We Hack Purple is an online academy where developers go to learn how to create secure software. The founder, Tanya Janca, who is joining us in this episode, is a big believer in practicing kindness and empathy as a means of promoting application security.
Today, you’ll hear about what We Hack Purple does and its ultimate mission in software development. You’ll also hear about how Tanya practices empathy and the impact it has on her team. Additionally, you’ll hear about how they are empowering communities through their diversity scholarship program.
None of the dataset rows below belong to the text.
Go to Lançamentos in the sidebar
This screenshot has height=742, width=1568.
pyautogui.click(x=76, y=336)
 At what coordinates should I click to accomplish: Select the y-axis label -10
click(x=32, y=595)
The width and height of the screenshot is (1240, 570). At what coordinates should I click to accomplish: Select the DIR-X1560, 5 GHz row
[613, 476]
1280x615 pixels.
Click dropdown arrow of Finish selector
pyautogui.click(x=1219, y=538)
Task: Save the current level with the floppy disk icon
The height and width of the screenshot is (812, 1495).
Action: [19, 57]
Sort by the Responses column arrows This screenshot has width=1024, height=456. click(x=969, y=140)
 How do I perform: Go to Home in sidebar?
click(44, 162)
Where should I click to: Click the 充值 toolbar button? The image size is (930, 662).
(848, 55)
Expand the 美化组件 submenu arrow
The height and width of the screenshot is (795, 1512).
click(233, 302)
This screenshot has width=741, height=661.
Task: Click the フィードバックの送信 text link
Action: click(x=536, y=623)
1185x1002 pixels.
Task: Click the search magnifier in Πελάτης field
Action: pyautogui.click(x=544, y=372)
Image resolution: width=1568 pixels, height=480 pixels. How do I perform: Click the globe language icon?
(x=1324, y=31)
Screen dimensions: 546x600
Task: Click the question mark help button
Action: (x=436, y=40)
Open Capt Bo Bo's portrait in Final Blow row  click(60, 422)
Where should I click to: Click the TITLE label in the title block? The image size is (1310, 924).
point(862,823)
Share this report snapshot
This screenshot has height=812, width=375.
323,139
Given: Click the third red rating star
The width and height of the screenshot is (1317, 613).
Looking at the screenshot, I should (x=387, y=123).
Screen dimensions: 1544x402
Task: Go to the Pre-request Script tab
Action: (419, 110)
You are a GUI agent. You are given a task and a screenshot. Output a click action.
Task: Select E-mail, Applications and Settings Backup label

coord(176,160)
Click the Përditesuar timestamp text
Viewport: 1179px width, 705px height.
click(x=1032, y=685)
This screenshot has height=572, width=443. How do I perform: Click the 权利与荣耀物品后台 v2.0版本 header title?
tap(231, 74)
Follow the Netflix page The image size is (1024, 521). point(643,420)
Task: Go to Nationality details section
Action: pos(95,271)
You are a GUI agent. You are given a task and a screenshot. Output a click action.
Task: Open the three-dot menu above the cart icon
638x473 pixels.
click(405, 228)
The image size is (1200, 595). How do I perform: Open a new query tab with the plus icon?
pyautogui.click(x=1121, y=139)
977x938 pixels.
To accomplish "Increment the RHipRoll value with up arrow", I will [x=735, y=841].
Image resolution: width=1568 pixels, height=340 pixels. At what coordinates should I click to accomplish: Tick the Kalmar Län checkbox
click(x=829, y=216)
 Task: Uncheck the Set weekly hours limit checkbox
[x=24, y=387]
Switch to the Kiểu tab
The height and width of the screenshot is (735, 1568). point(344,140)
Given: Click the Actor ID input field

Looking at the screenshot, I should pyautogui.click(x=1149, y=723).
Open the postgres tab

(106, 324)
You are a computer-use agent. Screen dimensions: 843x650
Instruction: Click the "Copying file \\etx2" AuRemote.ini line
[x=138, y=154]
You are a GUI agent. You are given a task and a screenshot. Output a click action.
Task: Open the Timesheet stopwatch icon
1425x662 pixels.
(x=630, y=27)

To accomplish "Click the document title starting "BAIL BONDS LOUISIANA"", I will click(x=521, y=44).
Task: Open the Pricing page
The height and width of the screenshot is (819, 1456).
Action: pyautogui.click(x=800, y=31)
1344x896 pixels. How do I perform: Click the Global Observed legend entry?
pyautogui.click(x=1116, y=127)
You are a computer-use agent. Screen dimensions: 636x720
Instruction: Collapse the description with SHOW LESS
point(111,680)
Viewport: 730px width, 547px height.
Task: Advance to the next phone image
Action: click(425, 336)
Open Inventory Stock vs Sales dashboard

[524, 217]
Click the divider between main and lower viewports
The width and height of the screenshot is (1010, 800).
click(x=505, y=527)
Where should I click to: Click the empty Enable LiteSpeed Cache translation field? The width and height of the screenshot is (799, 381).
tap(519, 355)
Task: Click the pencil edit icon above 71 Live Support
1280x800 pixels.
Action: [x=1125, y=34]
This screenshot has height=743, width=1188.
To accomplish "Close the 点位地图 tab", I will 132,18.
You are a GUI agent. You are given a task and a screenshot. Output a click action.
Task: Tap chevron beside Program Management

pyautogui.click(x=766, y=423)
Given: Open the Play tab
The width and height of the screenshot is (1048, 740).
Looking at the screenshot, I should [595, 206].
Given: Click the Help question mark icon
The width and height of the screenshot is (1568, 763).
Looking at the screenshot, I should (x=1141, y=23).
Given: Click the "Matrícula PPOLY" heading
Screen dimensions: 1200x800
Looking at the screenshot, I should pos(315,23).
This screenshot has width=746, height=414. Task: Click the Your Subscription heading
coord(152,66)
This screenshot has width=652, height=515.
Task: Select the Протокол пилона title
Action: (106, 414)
In this episode, you will learn:
Connect with Tanya:
Connect with Dave:
Connect with Andra:
[00:42] Dave Smyth: In today's episode, Andra talks to Tanya Janca, founder of We Hack Purple, an academy in the community for IT professionals who want to learn how to secure software. She is also the best-selling author of “Alice and Bob Learn Application Security”. Tanya talks openly about how she came to create We Have Purple and her experience of running the academy. She also shares some great practical ways to improve working relationships between the information security specialists and the people they work with, such as developers. It's a great conversation. So, let's get to it.
[01:20] Andra Zaharia: Tanya, so excited to have you on the Cyber Empathy podcast. This was actually a dream of mine, but I really, totally never thought it could actually happen. So, this means so much to both me and Dave. So, thank you so much. So, my first question and the whole question. I wanted to ask you, Tanya, how do you practice and encourage empathy in your work which is so focused around helping developers integrate security into their workflows, and basically build safer software to power the entire world?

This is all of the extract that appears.